> _Task to complete_: Print the data that follows word for word, leaving out any picture.

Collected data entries
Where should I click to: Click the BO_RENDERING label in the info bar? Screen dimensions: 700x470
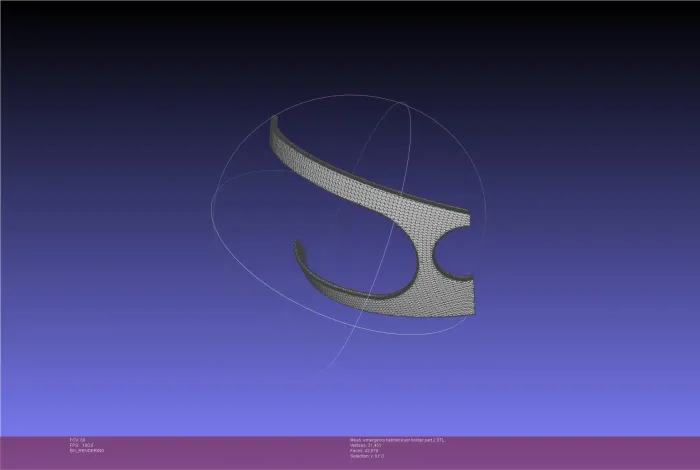tap(87, 451)
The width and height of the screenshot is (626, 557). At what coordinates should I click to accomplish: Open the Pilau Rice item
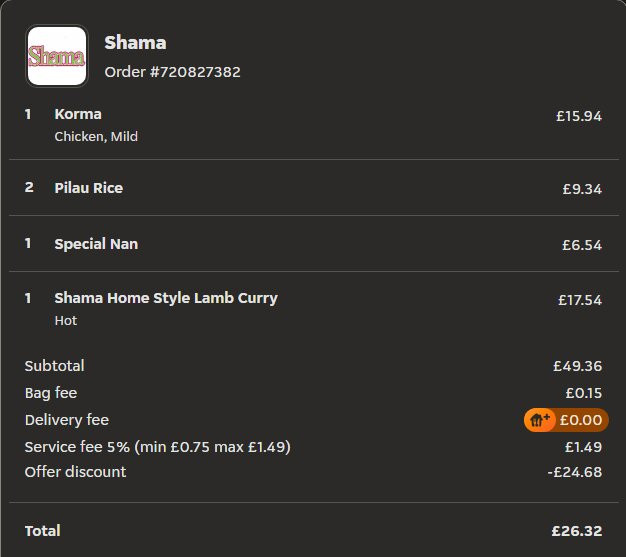pyautogui.click(x=89, y=188)
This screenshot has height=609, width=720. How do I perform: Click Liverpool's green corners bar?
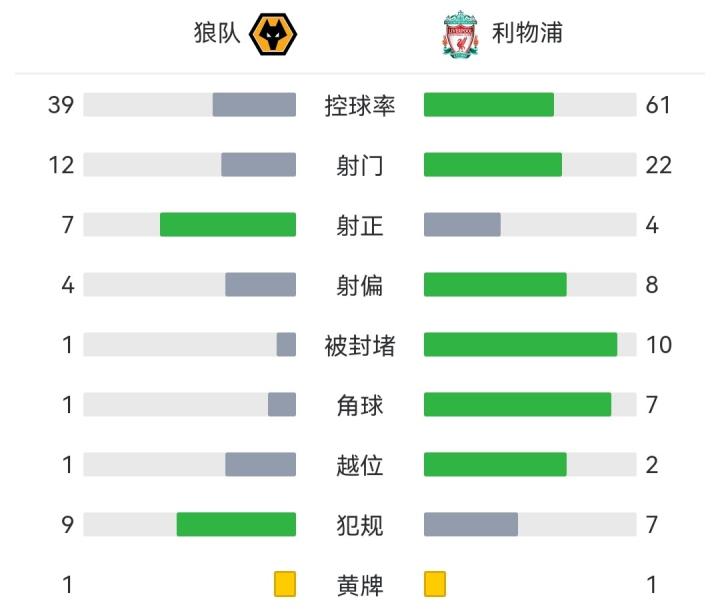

> _Output of the exercise_:
Where should I click to: Click the BO_RENDERING label in the info bar? Screen dimensions: 700x470
tap(87, 451)
The width and height of the screenshot is (626, 557). At what coordinates should I click to accomplish: Open the Pilau Rice item
pyautogui.click(x=89, y=188)
This screenshot has height=609, width=720. How do I perform: Click Liverpool's green corners bar?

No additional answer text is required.